# Aim of the task
An exact copy of every entry is what's needed, so please transcribe them all.

__________________________________________________

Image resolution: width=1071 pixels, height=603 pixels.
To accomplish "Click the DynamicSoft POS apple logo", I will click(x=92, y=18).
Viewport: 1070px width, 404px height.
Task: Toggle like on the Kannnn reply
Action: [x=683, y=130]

__________________________________________________

# Exercise answer
Image resolution: width=1071 pixels, height=603 pixels.
To accomplish "Click the DynamicSoft POS apple logo", I will click(x=92, y=18).
Viewport: 1070px width, 404px height.
Task: Toggle like on the Kannnn reply
Action: [x=683, y=130]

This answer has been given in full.